*** Data provided Section Begins ***

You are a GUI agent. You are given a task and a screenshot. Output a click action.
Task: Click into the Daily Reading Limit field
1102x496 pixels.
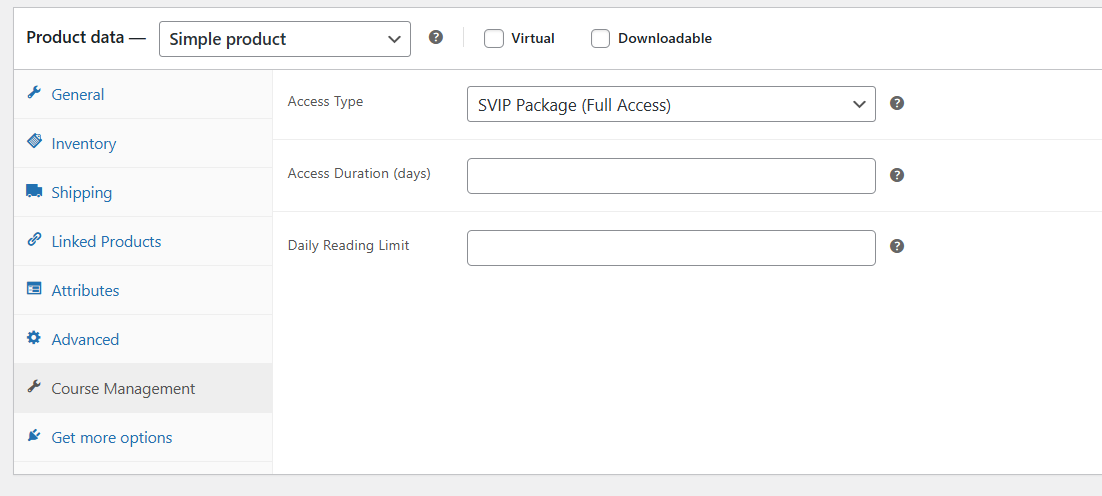670,248
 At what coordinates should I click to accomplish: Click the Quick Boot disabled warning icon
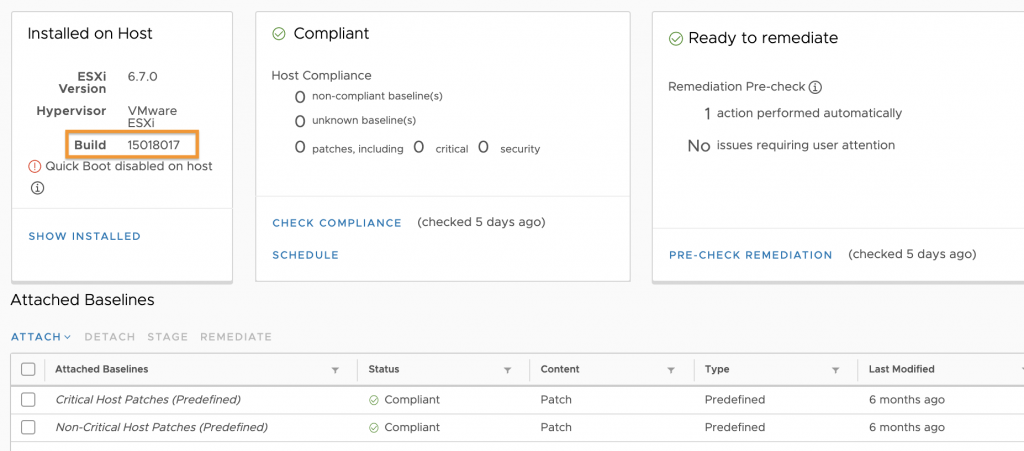point(35,166)
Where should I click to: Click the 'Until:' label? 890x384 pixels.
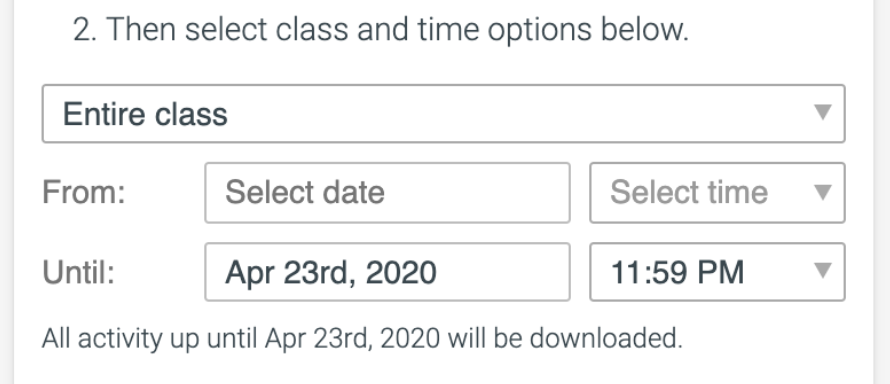[x=79, y=272]
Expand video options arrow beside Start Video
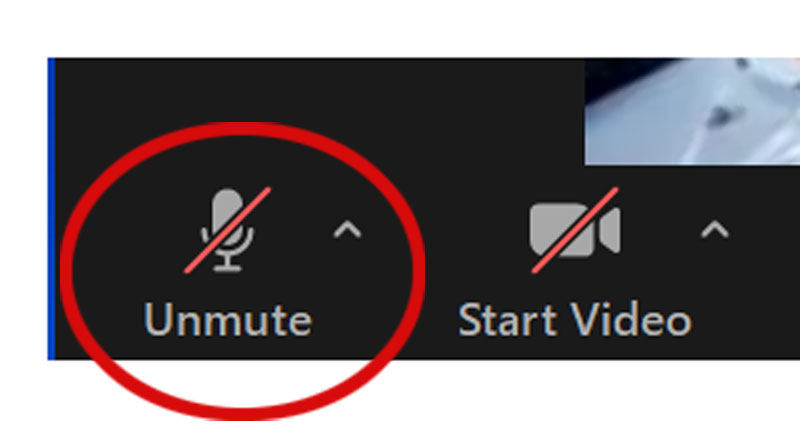800x448 pixels. click(715, 230)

*** Data provided Section Ends ***

Task
Once the pictures are set aside, output all of the data above verbatim.

Response below
You are a GUI agent. You are given a task and a screenshot. Output a click action.
Task: Click into the Daily Reading Limit field
1102x496 pixels.
670,248
 At what coordinates should I click to accomplish: Click the Quick Boot disabled warning icon
point(35,166)
Where should I click to: Click the 'Until:' label? 890x384 pixels.
[x=79, y=272]
Expand video options arrow beside Start Video
800x448 pixels. click(715, 230)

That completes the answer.